(Beginning of GIVEN PASSAGE)

Here are the opposing viewpoints.
1) Last week, Minneapolis Fed President Neel Kashkari said:
"Once we get inflation down, we can get back to the pre-pandemic economy with low inflation, low unemployment and decent wage growth"
2) Today, JP Morgan's Karen Ward, chief market strategist for EMEA, is saying
"The world of low inflation, zero interest rates is thoroughly behind us — that's the biggest thing investors have to get their head around."
The answer to that question is the biggest one facing investors this decade. Was it a one-off inflationary impulse due to reckless policy from central banks and governments? Or has a genie been let out of the bottle that will exacerbate demographics problems due to aging and the loss of the disinflationary dividend from China?
I think it's too early to make a call and it's a tough one. Governments continue to spend and I don't see higher bond yields yet imposing fiscal discipline. But central banks sound determined and I take them at their word that they will stick to high rates to crush inflation. When Kashkari talked about a return to the low-interest rate world, there's a sense of longing there and it's a paradigm that's much easier to navigate then the current inflationary fiasco.
Finally, there's technology, which is a big part of the reason that we had deflation from the late 1990s until the pandemic. Technological innovation appeared to fizzling as a source of disinflation until the explosion of generative artificial intelligence in the past six months. That's likely to be a game-changer and result in a much more productive labor force with fewer employees.
So while I think the lack of investment in raw materials will be a source of inflation in the years ahead and there will continue to be wage pressure, the larger arc is going to be back towards disinflation and low interest rates again. It's tough to make those investments right now with a huge amount of conviction but that's the way I'm leaning.

(End of GIVEN PASSAGE)
(Beginning of DATA EXTRACT)

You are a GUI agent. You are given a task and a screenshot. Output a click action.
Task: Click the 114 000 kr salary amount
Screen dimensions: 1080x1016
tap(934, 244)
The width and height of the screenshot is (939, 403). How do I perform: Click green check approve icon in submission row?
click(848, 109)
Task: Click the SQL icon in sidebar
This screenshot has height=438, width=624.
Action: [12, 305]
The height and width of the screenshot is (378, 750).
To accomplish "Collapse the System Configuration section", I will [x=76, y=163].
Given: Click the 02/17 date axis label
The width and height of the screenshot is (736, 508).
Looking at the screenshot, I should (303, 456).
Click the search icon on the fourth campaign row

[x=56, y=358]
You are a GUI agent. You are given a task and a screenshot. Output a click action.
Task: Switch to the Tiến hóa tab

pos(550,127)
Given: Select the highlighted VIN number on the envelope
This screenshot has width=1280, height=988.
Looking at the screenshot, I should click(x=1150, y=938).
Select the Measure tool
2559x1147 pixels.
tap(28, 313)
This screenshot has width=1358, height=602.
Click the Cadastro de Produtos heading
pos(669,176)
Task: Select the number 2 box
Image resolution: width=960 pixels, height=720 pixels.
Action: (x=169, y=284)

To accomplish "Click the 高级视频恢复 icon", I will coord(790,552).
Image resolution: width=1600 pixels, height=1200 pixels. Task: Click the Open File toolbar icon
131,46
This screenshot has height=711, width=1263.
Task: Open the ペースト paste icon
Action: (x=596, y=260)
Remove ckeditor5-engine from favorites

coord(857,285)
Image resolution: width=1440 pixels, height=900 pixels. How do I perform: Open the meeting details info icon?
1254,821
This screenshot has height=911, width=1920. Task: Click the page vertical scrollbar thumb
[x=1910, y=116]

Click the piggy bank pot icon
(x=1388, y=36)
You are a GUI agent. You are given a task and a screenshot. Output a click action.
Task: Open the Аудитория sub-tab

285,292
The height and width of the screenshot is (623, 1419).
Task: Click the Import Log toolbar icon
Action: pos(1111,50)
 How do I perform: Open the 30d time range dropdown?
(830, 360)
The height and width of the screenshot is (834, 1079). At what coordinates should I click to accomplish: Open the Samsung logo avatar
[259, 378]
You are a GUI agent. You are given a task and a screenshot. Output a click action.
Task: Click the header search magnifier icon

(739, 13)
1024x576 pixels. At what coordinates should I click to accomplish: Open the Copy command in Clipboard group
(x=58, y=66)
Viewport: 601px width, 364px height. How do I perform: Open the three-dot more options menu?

(End of DATA EXTRACT)

**PROBLEM TO SOLVE:** Please state Karen Ward's role as given in the inflation commentary. The data has nothing to do with the inflation commentary.

**THE COMPLETED TASK:** She is JP Morgan's chief market strategist for EMEA.